It is further held that so long as the view of the trial court can be reasonably formed, regardless of whether the High Court agrees with the same or not, verdict of the trial court cannot be interdicted and the High Court cannot supplant over the view of the trial court. 13. By applying the abovesaid principles to facts and circumstances of the case in hand, the acquittal of the accused-respondents by the trial Court can be said to be a “possible view”. 14. Accordingly, no case for interference in the impugned judgment is made out. Thus, the application for leave to appeal is dismissed.

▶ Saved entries

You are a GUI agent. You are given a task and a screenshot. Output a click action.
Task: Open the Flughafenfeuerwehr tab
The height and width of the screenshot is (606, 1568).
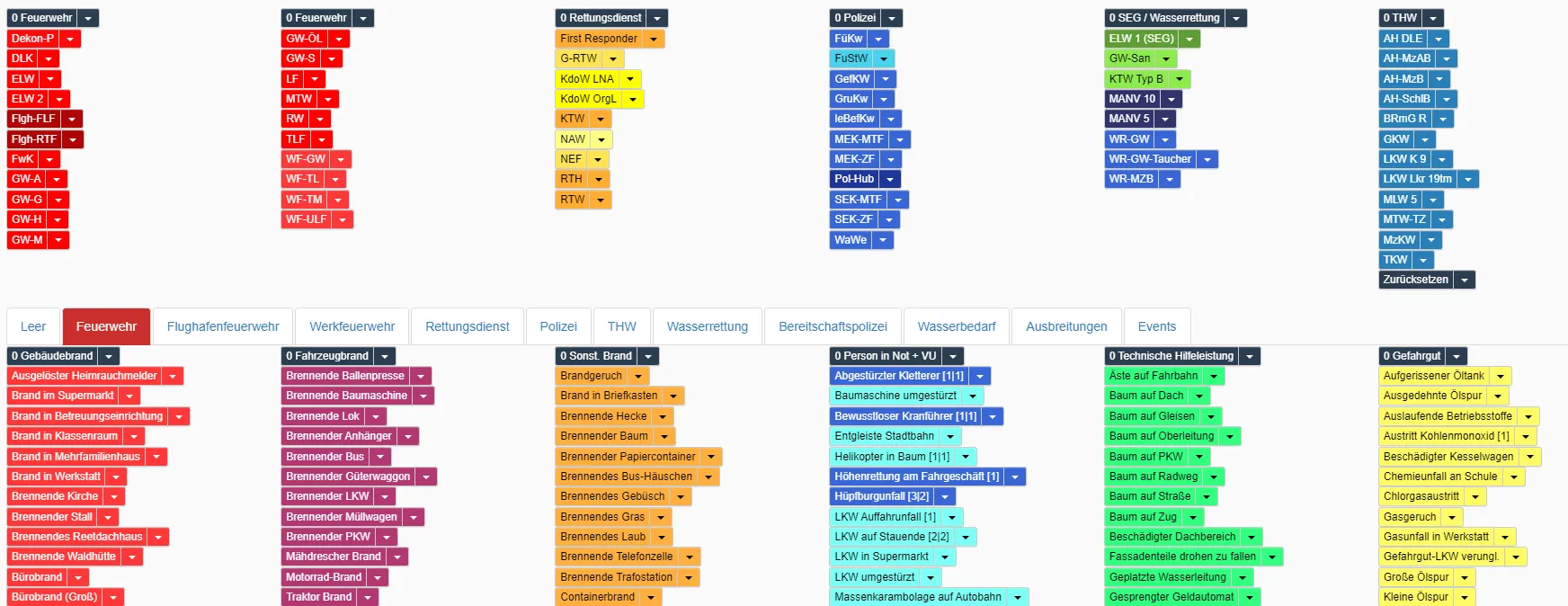pos(223,326)
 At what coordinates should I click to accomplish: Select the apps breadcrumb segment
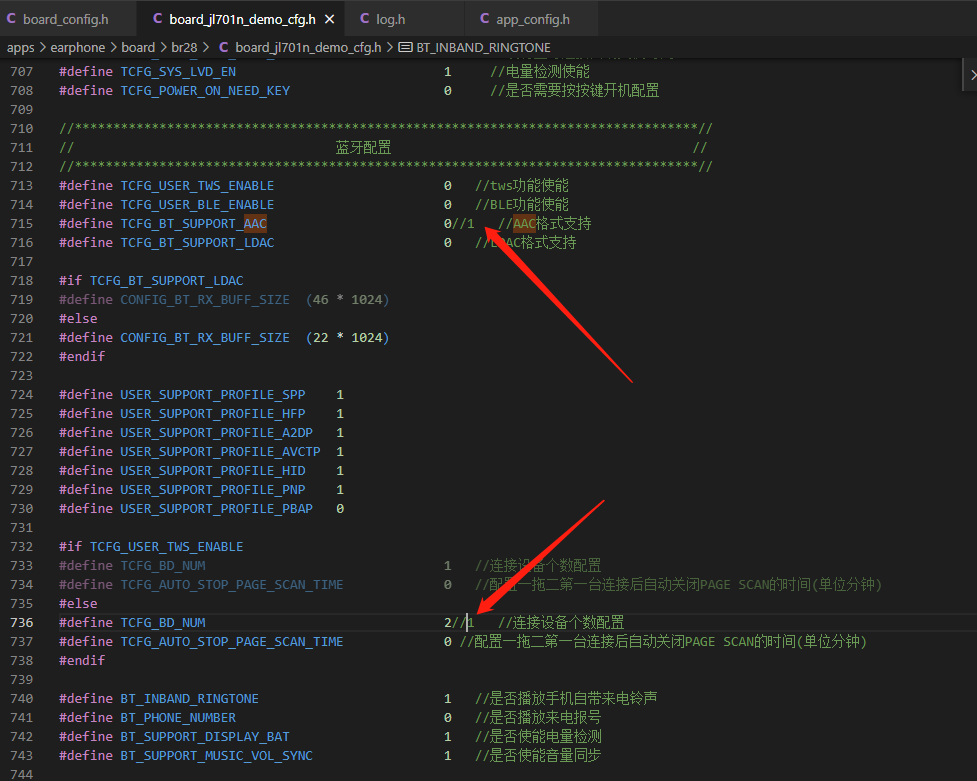[21, 47]
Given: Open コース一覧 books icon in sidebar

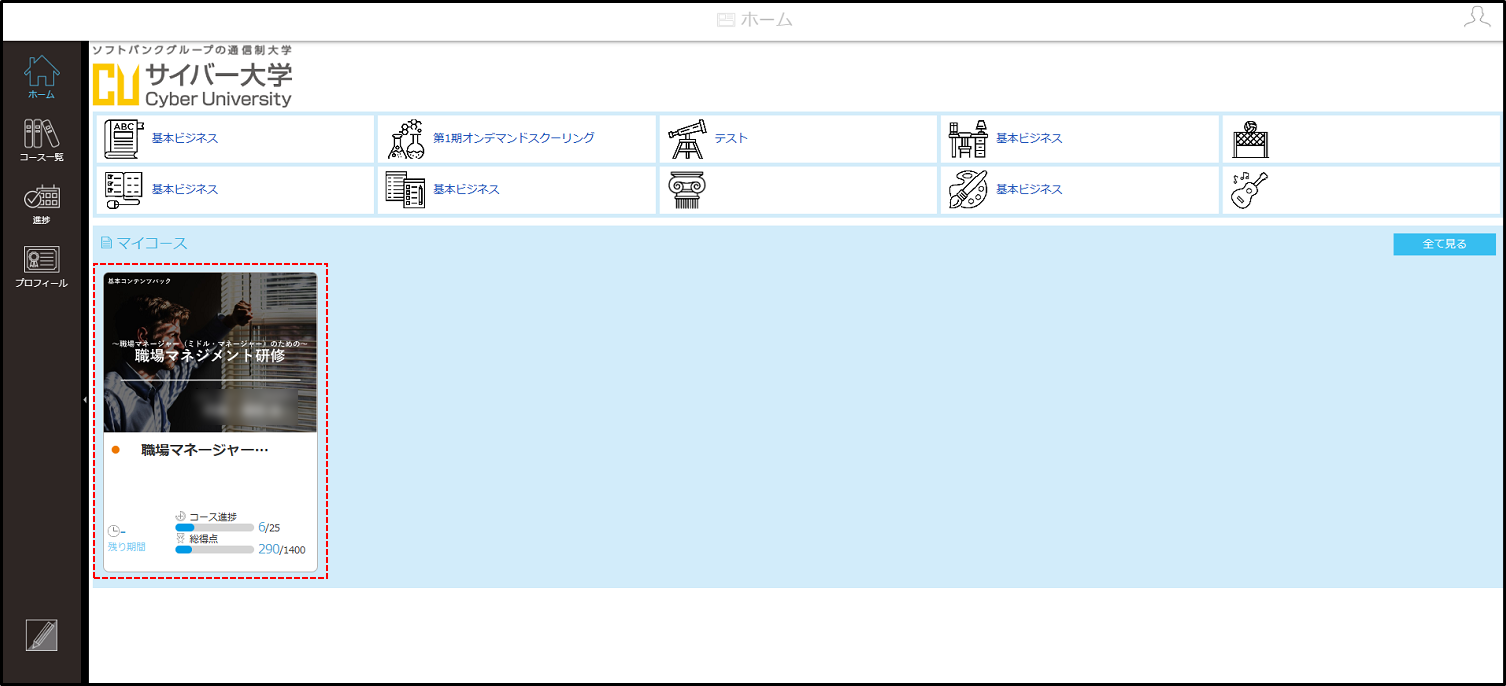Looking at the screenshot, I should point(42,139).
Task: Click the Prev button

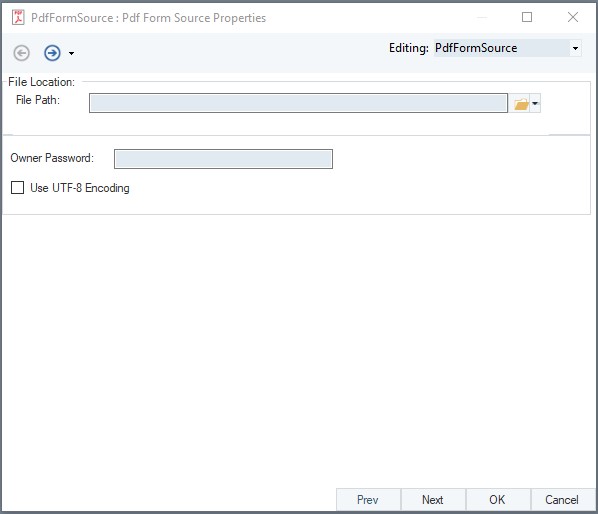Action: (368, 500)
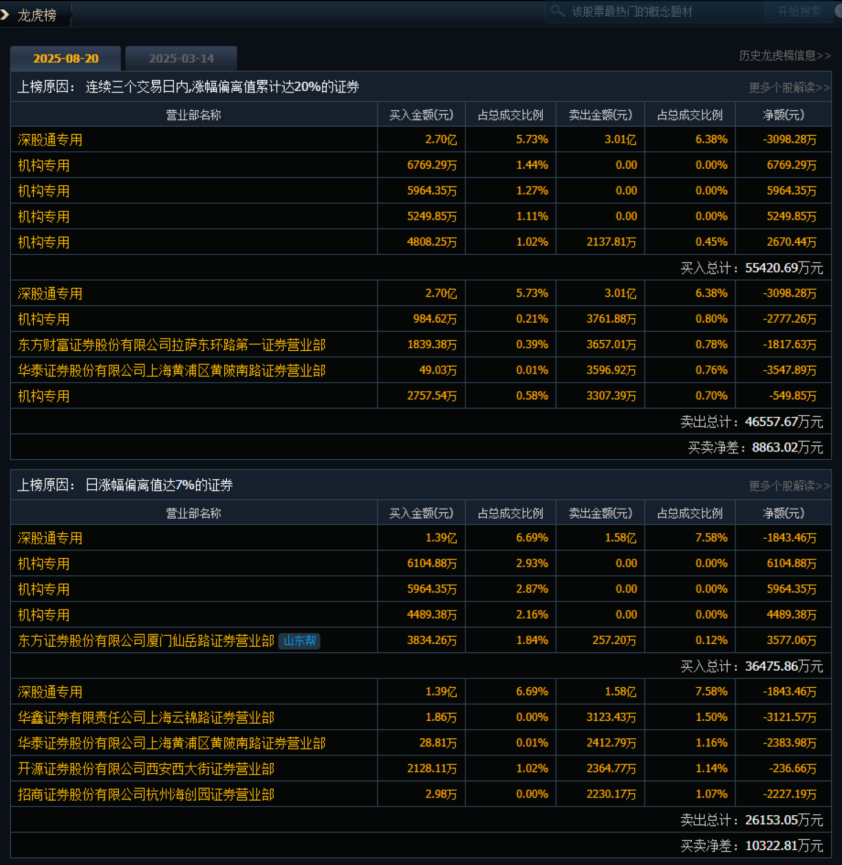
Task: Click 卖出金额(元) column header in first table
Action: click(x=600, y=115)
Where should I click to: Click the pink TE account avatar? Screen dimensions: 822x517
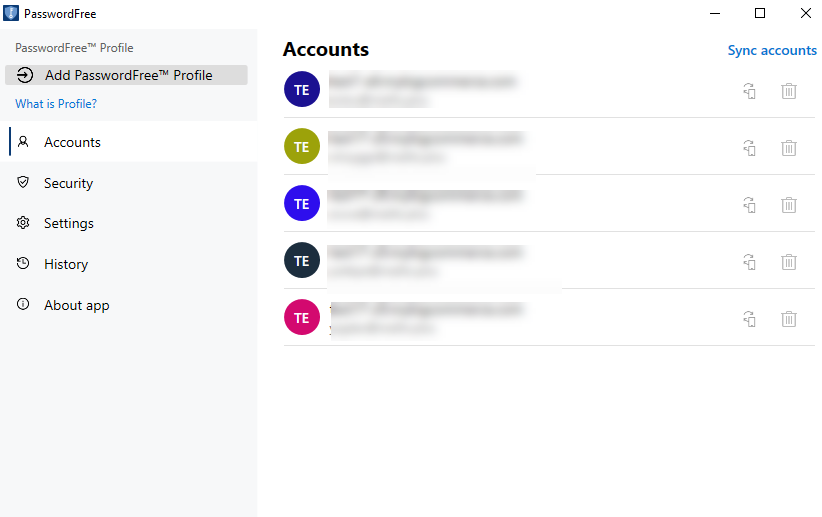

▶ Work task 1
According to the judgment excerpt, what was done with the application for leave to appeal?
▶ Work task 2
Write out the part of the judgment excerpt starting at "It is further" and ending at "appeal is dismissed.".
The items above are separate material and have no connection to the judgment excerpt.

▶ Expected output 1
It was dismissed.

▶ Expected output 2
It is further held that so long as the view of the trial court can be reasonably formed, regardless of whether the High Court agrees with the same or not, verdict of the trial court cannot be interdicted and the High Court cannot supplant over the view of the trial court. 13. By applying the abovesaid principles to facts and circumstances of the case in hand, the acquittal of the accused-respondents by the trial Court can be said to be a “possible view”. 14. Accordingly, no case for interference in the impugned judgment is made out. Thus, the application for leave to appeal is dismissed.